Крепко жму Вашу руку. М. П.
Можно (поэту и ученому) на собственном своем дворе увидеть вселенную, но большинство людей («государственных») делают из вселенной свой двор.
Григорьев представил мне всю бессмыслицу молитвы, которую мы теперь слышим и твердим с колыбели: сначала разрушим до основания, а потом устроим лучший мир.
Приступаю к рассказу «Коровья вера».
В общем, леса шоколадные, определенно зеленеет ива и — присмотреться — на березах почки раскрылись.
Дождь и после обеда. Мы ходили на могилу Розанова: мы с Е. П., Тарасиха и Таня.
Могила В. В. Розанова на кладбище Черниговского скита в расстоянии 21 метра 85 сант. по бетонной дорожке от крайнего приступка паперти церкви Черниговской Богоматери; под прямым углом от этой точки на W как раз против 3-го слева окна 4-го корпуса в 3-х метрах находится центр могилы Конст. Леонтьева, и по той же линии к 3-му окну в расстоянии от 1/2 до 1 аршина находятся 3 могилы семьи Розановых, левая по всей вероятности, В. В. Розанова.

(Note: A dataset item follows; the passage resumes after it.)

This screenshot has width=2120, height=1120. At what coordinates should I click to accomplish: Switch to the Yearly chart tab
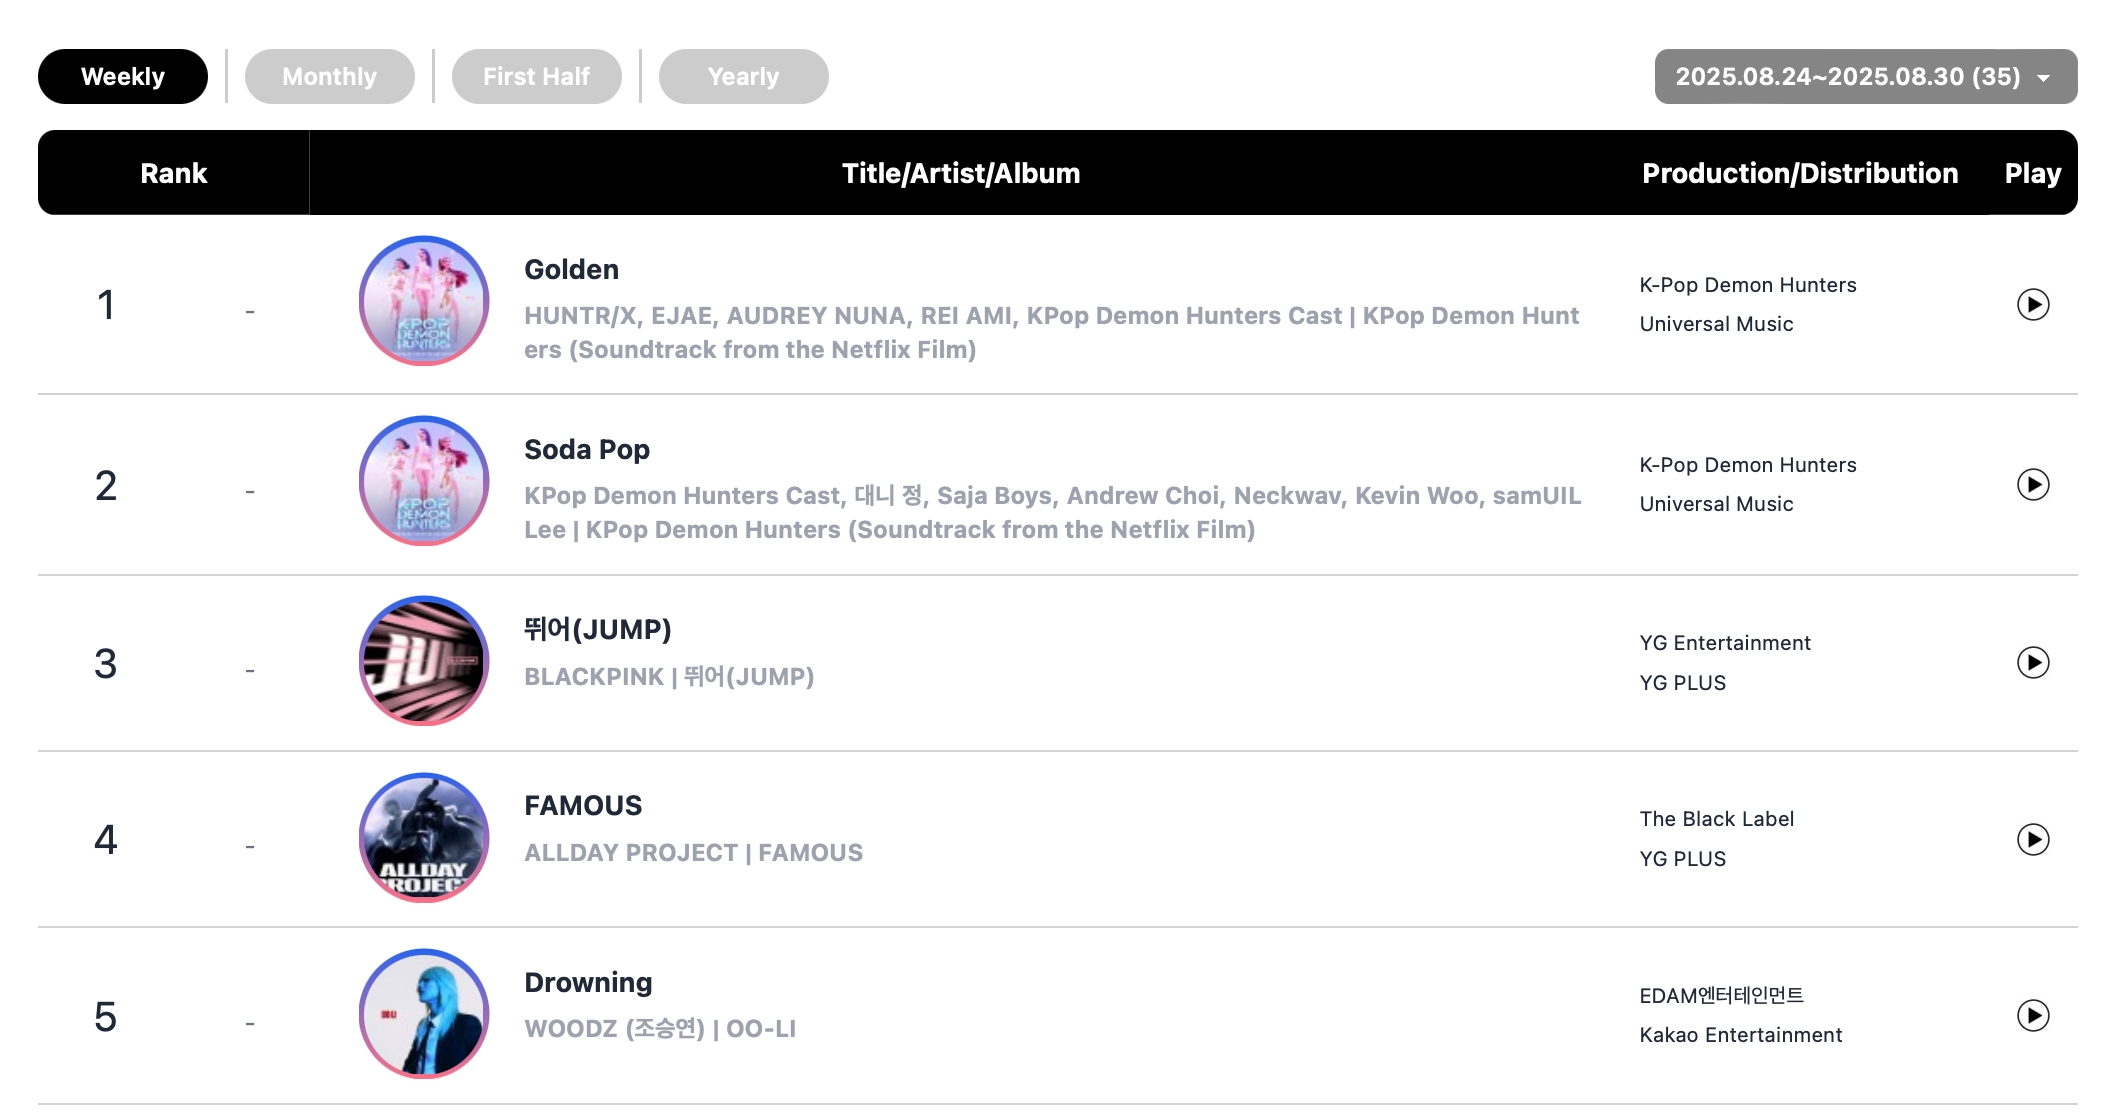(744, 76)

Чугунный памятник К. Леонтьева опрокинут, центральная часть его с надписью выбита. Очертаний могилы Розанова на земле почти незаметно.
Корпуса Черниговского скита населены преступниками и проститутками (Исправит, дом имени Каляева). Тане Розановой одно время предлагали должность «ухаживать за проститутками». Такая злая ирония: Розанов писал так любовно о «священных проститутках» у дверей храма и вот лежит теперь прямо у храма, в котором не служат, окруженный обыкновенными проститутками, и дочери его предлагают за ними «ухаживать».
Тарасиха положила два красных яйца на могилу Конст. Леонтьева, тогда среди окружавших нас преступников было заметно движение броситься на них. Но они удержались, конечно, боясь нас. Что там было, наверно, когда мы ушли!
Тарасиха, конечно, черносотенка, а теперь стоит за Совет, за большевиков, ненавидит жидов, кадетов, Керенского. Сама при большевиках отлично живет. Через нее отлично, прямо насквозь понятно, почему черносотенцы были сразу поглощены большевиками и отлично устроились жить в кишках революции.
Розанов звал Тарасиху «бабой Ягой». Это понятно: она груба, форсирует-де «Мадам сан жен», а он любил внутренних, извне стыдливых людей. Розанов был сам нежный, тихий человек с таким сильным чувством трагического, что не понимал даже шуток, сатиры и т. п. Розанов мог быть, однако, очень злым.
Тарасиха, деревенская баба, и знает всех писателей, Толстого близко даже.
У Марьи Викентьевны Алексеевой было 22 жениха (да, но какие женихи! а профессор? да, но какой профессор!)
Тарасиха: «Таня былинка, Маня скала! Маня умная! потому и не вышла». — «У нее страсти нет». — «Потому что умна, а страсть у глупых». — «А Анна Каренина?» — «Конечно, глупа, вот Софья Андреевна умная».
Тарасиха о Толстом: «У него была голова развращенная, потому он и требовал много любви от Софьи Андреевны, а здоровому телу не нужно много любви, и ум легко справляется при здоровом теле со страстью».